Tetapi dari sisi adat, budaya dan bahasa adalah satu kesatuan yang tidak bisa dipisahkan sebagai masyarakat suku Muna yang hadir dari empat wilayah besar yaitu fatoghaerano.
Rajiun juga dalam acara itu mengungkapkan, Muna Barat yang baru berusia 4 tahun bukanlah saingan Kbupaten Muna yang telah berusia 60 tahun. Justru yang pantas jadi pemacu pembangunan adalah Kota Bau-Bau, Kolaka dan Kendari.
“Meski demikian, sarana dan prasarana Mubar juga tak kalah jauh dengan kabupaten yang dipandang dari segi umur sangat jauh berbeda, ” beber Rajiun.
Mantan Kasatpol PP Sultra itu juga menjelaskan kepada seluruh masyarakat yang hadir, mengenai informasi yang viral di media sosial, tentang opini bupati Muna Barat diundang, tapi tidak datang diacara ulang tahun Kabupaten Muna.
“Budaya kita sebagai masyarakat suku Muna adalah saling menghormati, saling menyayangi, saling membantu satu sama lain.
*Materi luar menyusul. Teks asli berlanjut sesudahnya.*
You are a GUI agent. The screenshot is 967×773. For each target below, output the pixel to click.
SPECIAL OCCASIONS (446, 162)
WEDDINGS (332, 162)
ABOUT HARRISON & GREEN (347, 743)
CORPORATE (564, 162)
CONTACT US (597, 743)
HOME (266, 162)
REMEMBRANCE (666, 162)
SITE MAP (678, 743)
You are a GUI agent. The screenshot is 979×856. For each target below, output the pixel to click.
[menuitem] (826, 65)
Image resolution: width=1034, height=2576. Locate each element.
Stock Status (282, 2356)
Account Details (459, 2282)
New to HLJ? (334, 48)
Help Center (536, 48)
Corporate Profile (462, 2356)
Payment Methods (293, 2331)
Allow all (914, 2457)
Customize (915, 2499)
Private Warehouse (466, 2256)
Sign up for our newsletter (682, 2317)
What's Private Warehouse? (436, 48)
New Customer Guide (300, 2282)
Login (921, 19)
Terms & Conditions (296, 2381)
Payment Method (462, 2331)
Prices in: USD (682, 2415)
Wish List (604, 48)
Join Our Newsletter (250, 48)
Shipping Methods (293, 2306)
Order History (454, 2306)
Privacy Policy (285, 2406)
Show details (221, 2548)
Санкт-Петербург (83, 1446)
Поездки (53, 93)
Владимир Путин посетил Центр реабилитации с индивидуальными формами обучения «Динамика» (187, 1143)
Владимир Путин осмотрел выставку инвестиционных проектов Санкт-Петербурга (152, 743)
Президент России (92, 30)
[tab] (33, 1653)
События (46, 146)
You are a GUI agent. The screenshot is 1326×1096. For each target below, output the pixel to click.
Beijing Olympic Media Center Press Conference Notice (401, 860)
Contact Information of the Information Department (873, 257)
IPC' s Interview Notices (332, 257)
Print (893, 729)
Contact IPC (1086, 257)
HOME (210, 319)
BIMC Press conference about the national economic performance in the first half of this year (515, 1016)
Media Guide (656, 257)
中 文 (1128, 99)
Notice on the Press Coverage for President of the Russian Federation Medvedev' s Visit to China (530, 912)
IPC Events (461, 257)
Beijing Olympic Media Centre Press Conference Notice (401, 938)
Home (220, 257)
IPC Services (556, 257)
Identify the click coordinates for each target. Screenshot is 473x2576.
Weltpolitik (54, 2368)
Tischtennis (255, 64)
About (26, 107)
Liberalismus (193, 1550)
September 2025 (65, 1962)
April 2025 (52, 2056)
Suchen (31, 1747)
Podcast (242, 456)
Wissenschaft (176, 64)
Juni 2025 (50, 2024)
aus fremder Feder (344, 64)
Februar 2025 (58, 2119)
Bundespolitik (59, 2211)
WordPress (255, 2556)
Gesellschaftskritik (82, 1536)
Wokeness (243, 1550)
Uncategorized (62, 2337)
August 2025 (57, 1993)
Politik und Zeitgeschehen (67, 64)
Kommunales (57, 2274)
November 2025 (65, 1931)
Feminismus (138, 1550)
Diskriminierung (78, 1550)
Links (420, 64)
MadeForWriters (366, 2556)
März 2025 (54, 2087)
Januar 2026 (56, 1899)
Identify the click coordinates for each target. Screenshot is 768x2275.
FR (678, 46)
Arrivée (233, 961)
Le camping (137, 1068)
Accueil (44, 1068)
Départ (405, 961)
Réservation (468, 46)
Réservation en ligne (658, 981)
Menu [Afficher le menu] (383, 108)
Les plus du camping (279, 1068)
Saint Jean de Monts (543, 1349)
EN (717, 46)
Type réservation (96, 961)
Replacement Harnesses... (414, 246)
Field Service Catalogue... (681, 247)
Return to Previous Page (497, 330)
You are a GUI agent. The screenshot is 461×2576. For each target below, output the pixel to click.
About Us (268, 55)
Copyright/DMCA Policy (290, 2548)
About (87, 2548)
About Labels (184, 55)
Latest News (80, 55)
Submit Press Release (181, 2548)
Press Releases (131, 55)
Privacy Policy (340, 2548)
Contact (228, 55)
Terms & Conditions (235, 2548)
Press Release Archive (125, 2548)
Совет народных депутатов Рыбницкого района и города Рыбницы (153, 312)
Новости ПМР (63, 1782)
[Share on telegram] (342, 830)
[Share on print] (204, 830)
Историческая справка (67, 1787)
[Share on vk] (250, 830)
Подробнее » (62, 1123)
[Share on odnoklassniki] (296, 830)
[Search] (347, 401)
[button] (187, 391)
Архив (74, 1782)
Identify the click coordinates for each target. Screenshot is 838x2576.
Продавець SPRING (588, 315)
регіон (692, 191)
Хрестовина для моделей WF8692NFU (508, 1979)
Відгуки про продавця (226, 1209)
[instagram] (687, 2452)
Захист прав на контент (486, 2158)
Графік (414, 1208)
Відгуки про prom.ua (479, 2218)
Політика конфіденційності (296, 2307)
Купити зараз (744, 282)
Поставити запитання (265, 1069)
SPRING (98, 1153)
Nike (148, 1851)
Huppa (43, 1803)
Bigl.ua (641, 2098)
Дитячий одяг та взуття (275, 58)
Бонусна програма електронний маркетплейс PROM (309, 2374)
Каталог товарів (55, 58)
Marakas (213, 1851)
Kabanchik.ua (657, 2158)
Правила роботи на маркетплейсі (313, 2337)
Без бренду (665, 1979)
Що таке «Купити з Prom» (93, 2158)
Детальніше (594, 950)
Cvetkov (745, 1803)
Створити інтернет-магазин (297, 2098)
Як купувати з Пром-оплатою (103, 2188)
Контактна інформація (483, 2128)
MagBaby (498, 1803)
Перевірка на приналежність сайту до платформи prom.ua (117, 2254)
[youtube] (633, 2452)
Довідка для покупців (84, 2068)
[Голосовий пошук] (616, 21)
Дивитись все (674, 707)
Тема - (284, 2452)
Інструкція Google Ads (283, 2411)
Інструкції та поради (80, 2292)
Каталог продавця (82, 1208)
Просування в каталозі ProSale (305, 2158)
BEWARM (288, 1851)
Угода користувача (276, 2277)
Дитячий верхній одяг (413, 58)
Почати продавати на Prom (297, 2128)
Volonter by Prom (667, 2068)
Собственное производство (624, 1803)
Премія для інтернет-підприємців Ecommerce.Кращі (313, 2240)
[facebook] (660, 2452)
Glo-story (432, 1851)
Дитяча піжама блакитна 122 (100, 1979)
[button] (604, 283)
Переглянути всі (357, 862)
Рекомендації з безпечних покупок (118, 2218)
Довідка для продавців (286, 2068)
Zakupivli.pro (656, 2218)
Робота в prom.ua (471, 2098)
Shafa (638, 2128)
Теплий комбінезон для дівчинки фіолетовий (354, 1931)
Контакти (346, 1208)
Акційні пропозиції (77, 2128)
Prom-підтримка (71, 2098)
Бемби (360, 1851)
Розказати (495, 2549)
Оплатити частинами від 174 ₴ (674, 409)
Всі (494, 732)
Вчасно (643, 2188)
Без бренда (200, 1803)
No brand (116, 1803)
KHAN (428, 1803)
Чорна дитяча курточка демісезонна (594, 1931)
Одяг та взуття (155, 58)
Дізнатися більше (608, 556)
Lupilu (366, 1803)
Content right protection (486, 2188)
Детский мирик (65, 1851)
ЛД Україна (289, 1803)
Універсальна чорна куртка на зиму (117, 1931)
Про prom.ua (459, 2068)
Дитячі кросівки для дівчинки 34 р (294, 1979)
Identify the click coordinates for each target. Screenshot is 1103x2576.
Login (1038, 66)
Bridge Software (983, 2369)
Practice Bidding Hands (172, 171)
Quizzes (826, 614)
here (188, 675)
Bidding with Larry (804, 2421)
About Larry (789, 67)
Bukan saling menimbulkan kedengkian, bukan membuat kata-kata yang tidak benar sehingga menimbulkan permusuhan, ” jelasnya.
” Akan tetapi mari kita jadikan pertautan sebagai saudara yang tidak bisa dipisahkan, sehingga kita saling menjaga dan membantu, karena berdosa jika diundang oleh kabupaten induk diacara ulang tahun, lalu mengabaikan,” ungkapnya.
Rajiun juga menjelaskan, Desa Kontunaga berada di perbatasan Kabupaten Muna dengan Mubar. “Kalau seandainya pemerintah Kabupaten Muna membangun koordinasi dan komunikasi yang baik dengan kabupaten tetangga, maka tidak sulit untuk mengalirkan air bersih jika memang koordinasi yang dibangun bukan permusuhan yang pada akhirnya mengorbankan kebutuhan dan kepentingan rakyat,” tutupnya.
Sementara itu, Almawin ketua Garda BSB Kecamatan Kontunaga dan didampingi panglima rayon Kontunaga, Liabalano, Bungi, Lapodidi, Mabodo dan Masalili mengungkapkan kebahagiaannya melihat antusias warga.
“Sejak menjemput pak Rajiun di gerbang perbatasan adalah bukti kerinduan masyarakat akan pemimpin yang peduli dengan kebutuhan masyarakatnya. Kami sedikit iri melihat warga Mubar yang memiliki sosok pemimpin seperti pak Rajiun, ” ujar Almawin.
Menurutnya, perkembangan Mubar begitu cepat. Padahal baru beberapa tahun mekar sebagai DOB di Sultra. ” Kami harapkan pemerintah Kabupaten Muna lebih serius menyikapi kebutuhan masyarakat Kontunaga sebagai penghasil batu. Para warga setiap hari harus membanting tulang menambang batu untuk membeli air bersih. Kami tak menuntut banyak hal, cukup tangani air bersih, ” pungkasnya.